**Description of the task**
Return the data exactly, but only from the line containing "Viewport: 568px width, 1200px height." through its last line.

(Data entries)
»»

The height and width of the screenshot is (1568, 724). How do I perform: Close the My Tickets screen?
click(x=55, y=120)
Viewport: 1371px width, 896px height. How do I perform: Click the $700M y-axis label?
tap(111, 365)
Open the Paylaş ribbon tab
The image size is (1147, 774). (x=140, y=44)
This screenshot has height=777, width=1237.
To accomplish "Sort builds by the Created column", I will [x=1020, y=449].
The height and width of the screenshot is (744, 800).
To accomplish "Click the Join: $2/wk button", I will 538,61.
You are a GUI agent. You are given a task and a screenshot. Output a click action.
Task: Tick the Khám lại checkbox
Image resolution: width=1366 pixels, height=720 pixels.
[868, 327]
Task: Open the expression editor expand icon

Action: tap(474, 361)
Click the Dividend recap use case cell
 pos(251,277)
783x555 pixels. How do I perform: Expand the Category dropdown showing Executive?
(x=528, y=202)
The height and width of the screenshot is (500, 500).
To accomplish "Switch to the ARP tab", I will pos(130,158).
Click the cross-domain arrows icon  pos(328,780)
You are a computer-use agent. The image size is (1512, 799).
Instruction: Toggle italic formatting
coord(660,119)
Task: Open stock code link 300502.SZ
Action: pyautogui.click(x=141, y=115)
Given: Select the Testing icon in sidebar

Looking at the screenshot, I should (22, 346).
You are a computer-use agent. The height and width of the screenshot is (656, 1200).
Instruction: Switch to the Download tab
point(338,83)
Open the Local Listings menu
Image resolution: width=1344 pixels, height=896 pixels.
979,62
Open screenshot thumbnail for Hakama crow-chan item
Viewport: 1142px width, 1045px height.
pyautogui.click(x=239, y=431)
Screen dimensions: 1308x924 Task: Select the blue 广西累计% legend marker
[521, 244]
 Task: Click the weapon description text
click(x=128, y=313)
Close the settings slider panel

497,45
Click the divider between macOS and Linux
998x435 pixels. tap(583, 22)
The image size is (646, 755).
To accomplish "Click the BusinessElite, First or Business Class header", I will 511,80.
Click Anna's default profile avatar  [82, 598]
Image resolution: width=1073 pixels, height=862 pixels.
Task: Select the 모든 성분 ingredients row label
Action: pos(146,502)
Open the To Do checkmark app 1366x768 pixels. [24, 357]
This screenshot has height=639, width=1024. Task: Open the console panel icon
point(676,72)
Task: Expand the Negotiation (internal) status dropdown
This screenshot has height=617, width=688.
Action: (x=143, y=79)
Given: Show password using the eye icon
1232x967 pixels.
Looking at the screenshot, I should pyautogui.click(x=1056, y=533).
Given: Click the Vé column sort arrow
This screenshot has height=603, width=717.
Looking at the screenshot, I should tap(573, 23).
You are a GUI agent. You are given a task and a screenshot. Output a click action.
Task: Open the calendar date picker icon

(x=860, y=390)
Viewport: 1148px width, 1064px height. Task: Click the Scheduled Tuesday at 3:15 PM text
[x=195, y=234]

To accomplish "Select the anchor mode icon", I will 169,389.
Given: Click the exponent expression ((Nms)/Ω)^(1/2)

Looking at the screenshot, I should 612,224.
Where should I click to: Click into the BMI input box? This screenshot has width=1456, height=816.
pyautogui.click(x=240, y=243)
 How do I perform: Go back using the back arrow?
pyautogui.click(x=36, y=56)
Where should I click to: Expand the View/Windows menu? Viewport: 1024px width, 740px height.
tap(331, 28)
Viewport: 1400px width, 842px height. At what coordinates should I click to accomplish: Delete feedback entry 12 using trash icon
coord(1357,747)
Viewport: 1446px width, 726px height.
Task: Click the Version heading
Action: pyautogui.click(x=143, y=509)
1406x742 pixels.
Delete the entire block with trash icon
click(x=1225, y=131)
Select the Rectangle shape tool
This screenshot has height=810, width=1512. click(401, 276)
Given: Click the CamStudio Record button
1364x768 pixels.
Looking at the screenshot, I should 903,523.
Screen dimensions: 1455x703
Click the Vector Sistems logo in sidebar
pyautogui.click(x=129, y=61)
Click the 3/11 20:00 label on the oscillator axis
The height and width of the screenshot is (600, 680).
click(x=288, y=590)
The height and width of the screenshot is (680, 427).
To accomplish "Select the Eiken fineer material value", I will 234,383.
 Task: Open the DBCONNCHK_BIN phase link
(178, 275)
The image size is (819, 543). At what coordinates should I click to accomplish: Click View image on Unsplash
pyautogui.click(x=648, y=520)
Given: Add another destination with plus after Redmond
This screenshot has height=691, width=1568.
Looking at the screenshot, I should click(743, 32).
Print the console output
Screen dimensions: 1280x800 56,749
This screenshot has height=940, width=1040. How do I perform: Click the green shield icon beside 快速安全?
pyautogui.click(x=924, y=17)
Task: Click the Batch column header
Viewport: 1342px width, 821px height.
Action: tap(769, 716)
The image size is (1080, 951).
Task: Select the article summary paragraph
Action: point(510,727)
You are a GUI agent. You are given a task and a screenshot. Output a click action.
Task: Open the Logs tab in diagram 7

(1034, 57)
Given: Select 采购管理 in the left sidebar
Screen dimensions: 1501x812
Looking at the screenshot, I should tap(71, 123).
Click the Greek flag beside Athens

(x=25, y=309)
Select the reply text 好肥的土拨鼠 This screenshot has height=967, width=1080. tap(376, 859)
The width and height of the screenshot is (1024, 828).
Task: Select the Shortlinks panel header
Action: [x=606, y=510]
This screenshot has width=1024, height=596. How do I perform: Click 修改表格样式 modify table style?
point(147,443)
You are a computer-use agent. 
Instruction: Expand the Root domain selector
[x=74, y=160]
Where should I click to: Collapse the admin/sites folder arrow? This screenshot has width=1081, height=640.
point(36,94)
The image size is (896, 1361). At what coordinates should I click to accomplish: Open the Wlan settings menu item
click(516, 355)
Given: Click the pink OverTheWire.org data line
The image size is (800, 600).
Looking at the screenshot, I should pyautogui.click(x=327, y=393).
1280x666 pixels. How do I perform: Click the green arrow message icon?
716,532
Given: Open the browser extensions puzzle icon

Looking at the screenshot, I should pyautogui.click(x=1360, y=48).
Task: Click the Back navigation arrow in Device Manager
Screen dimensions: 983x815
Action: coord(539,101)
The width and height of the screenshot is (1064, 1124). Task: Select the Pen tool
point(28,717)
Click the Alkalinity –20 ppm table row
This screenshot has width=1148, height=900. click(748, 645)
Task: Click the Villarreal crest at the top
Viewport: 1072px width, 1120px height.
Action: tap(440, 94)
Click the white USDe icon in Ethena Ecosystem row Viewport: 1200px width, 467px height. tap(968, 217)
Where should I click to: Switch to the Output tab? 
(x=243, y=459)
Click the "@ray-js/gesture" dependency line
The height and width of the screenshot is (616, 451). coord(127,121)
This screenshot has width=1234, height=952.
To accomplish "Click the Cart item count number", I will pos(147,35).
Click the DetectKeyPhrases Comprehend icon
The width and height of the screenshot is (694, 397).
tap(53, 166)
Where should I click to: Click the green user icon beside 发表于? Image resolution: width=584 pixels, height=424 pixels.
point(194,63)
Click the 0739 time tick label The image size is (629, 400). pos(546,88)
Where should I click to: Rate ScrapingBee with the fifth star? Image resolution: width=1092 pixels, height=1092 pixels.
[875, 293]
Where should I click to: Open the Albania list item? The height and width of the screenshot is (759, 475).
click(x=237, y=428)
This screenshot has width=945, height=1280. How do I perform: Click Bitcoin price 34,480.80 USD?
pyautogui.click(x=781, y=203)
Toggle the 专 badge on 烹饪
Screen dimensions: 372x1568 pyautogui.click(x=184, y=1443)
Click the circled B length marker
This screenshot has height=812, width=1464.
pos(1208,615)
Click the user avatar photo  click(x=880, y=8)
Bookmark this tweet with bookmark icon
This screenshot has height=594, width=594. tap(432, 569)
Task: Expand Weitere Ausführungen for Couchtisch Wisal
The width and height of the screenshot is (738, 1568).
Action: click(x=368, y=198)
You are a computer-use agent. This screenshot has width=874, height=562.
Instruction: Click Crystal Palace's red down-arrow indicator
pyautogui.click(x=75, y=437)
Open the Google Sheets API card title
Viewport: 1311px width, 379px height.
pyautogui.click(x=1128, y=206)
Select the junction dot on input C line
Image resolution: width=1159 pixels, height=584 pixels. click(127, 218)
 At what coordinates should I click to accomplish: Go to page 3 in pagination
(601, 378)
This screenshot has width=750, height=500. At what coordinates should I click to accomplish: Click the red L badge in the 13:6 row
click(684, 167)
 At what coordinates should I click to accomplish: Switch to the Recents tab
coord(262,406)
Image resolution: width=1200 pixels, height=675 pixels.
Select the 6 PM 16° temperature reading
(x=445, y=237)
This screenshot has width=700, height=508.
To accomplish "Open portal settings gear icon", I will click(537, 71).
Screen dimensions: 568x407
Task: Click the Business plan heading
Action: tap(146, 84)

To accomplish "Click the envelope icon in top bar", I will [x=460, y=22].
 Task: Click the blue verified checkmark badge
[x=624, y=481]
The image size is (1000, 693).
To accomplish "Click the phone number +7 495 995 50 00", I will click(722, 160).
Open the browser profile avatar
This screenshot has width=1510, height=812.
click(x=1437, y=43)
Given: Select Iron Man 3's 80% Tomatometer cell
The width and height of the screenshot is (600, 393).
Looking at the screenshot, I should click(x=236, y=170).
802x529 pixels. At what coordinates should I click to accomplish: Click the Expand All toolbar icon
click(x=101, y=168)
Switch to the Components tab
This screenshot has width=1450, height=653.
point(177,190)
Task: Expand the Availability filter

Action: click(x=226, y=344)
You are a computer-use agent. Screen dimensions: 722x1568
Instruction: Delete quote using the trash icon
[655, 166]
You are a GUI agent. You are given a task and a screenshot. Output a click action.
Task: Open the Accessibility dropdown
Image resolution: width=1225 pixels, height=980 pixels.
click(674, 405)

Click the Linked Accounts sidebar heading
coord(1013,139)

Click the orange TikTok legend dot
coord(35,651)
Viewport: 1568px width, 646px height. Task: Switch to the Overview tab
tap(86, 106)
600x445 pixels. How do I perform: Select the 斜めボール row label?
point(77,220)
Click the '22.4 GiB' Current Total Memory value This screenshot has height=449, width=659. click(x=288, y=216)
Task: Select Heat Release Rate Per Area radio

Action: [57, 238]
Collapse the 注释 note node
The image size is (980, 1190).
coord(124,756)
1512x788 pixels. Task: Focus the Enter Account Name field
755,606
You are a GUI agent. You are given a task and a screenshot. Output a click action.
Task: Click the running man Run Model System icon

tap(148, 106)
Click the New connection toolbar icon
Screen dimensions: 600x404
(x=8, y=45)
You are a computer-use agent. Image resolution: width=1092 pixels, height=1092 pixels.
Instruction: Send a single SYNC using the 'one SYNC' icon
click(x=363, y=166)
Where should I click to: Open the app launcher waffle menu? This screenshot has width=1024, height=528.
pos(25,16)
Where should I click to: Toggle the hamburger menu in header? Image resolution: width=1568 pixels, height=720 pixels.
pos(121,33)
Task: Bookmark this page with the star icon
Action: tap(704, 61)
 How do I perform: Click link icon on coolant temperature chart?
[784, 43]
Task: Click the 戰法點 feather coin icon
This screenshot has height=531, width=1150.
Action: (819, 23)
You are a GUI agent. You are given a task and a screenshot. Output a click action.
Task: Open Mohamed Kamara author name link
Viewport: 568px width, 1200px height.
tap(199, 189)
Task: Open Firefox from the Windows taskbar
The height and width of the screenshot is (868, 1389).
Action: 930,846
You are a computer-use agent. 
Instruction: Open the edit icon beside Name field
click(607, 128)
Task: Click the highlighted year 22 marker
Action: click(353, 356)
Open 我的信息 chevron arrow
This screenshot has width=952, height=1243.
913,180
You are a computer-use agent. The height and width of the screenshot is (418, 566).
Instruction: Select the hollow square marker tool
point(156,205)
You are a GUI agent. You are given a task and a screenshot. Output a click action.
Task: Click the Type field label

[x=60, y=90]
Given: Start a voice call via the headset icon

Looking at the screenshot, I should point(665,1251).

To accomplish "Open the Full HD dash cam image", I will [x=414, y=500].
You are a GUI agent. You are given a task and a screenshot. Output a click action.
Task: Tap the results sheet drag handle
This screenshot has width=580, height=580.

««

**Answer to this problem**
Viewport: 568px width, 1200px height.
tap(199, 189)
Task: Open Firefox from the Windows taskbar
The height and width of the screenshot is (868, 1389).
Action: 930,846
You are a computer-use agent. 
Instruction: Open the edit icon beside Name field
click(607, 128)
Task: Click the highlighted year 22 marker
Action: click(353, 356)
Open 我的信息 chevron arrow
This screenshot has width=952, height=1243.
913,180
You are a computer-use agent. The height and width of the screenshot is (418, 566).
Instruction: Select the hollow square marker tool
point(156,205)
You are a GUI agent. You are given a task and a screenshot. Output a click action.
Task: Click the Type field label

[x=60, y=90]
Given: Start a voice call via the headset icon

Looking at the screenshot, I should point(665,1251).

To accomplish "Open the Full HD dash cam image", I will [x=414, y=500].
You are a GUI agent. You are given a task and a screenshot. Output a click action.
Task: Tap the results sheet drag handle
This screenshot has width=580, height=580.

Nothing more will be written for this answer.